**Problem statement**
Pictures in the records are to be excluded from an otherwise exact copy.

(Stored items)
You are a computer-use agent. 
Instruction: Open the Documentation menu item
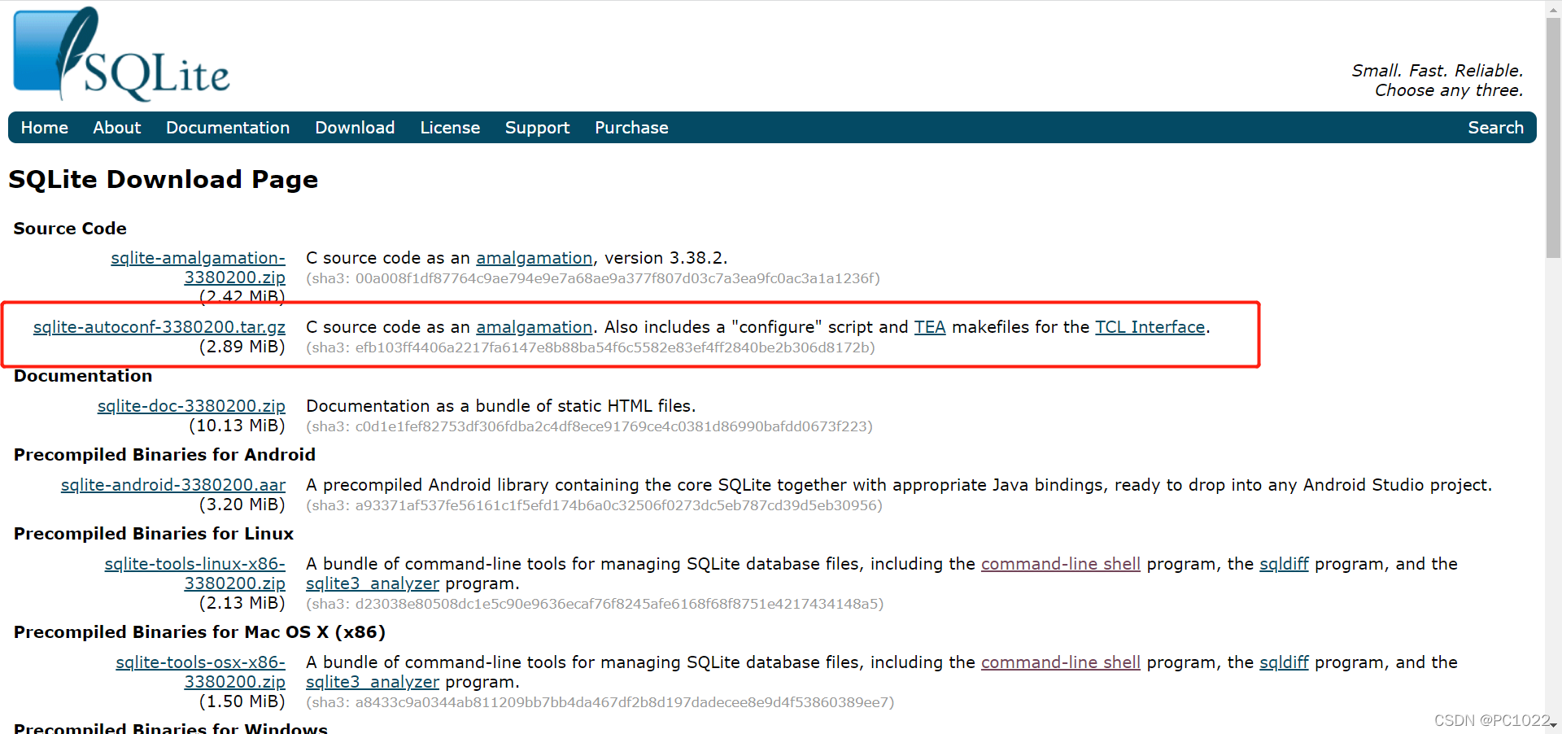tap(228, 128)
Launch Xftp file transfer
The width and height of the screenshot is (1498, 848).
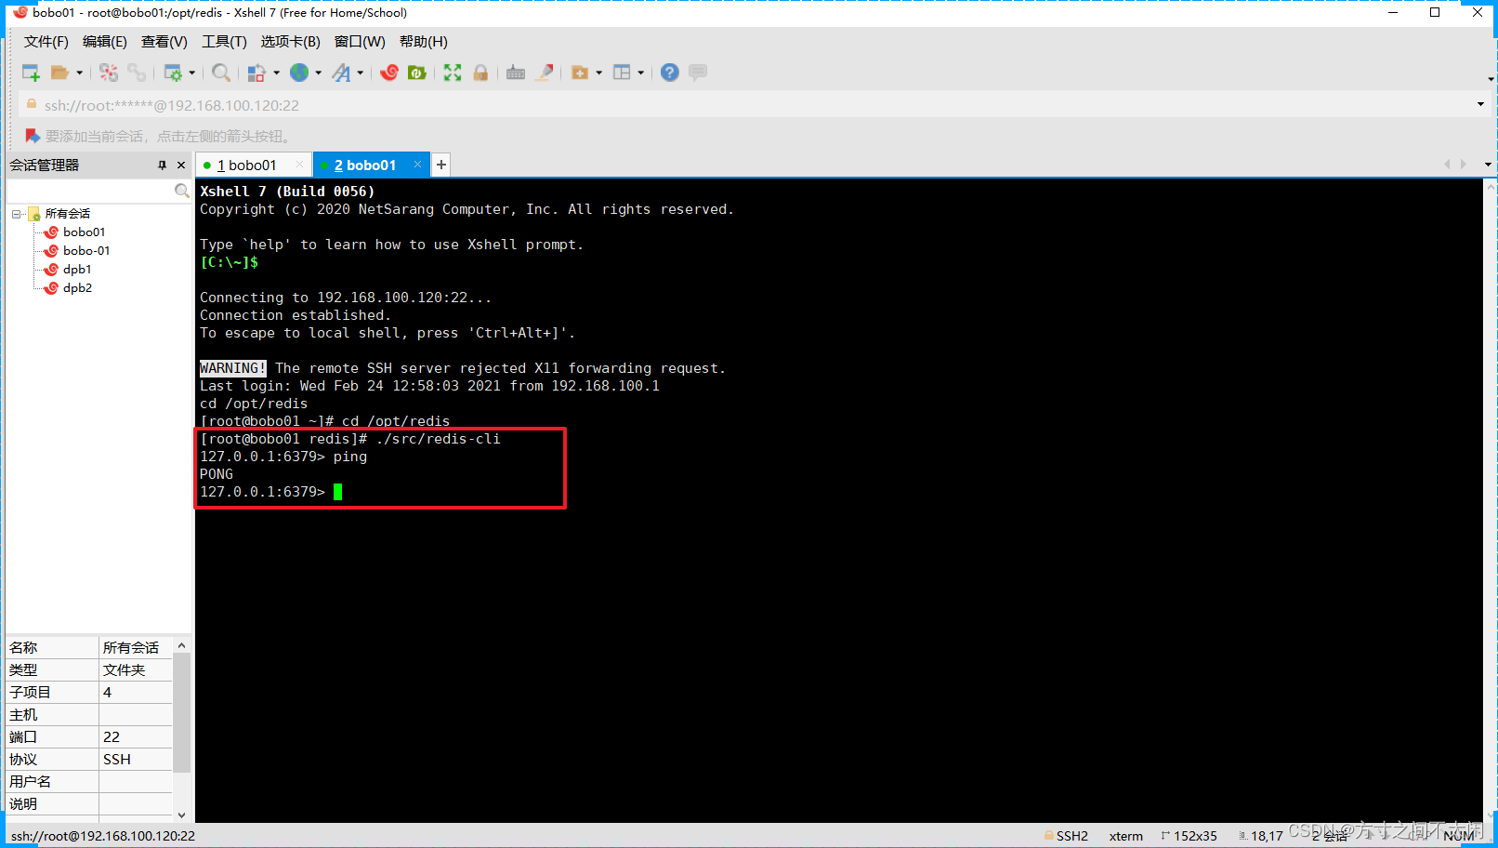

**Reply to the exercise**
You are a computer-use agent. 
Instruction: Open the Documentation menu item
tap(228, 128)
Launch Xftp file transfer
The width and height of the screenshot is (1498, 848).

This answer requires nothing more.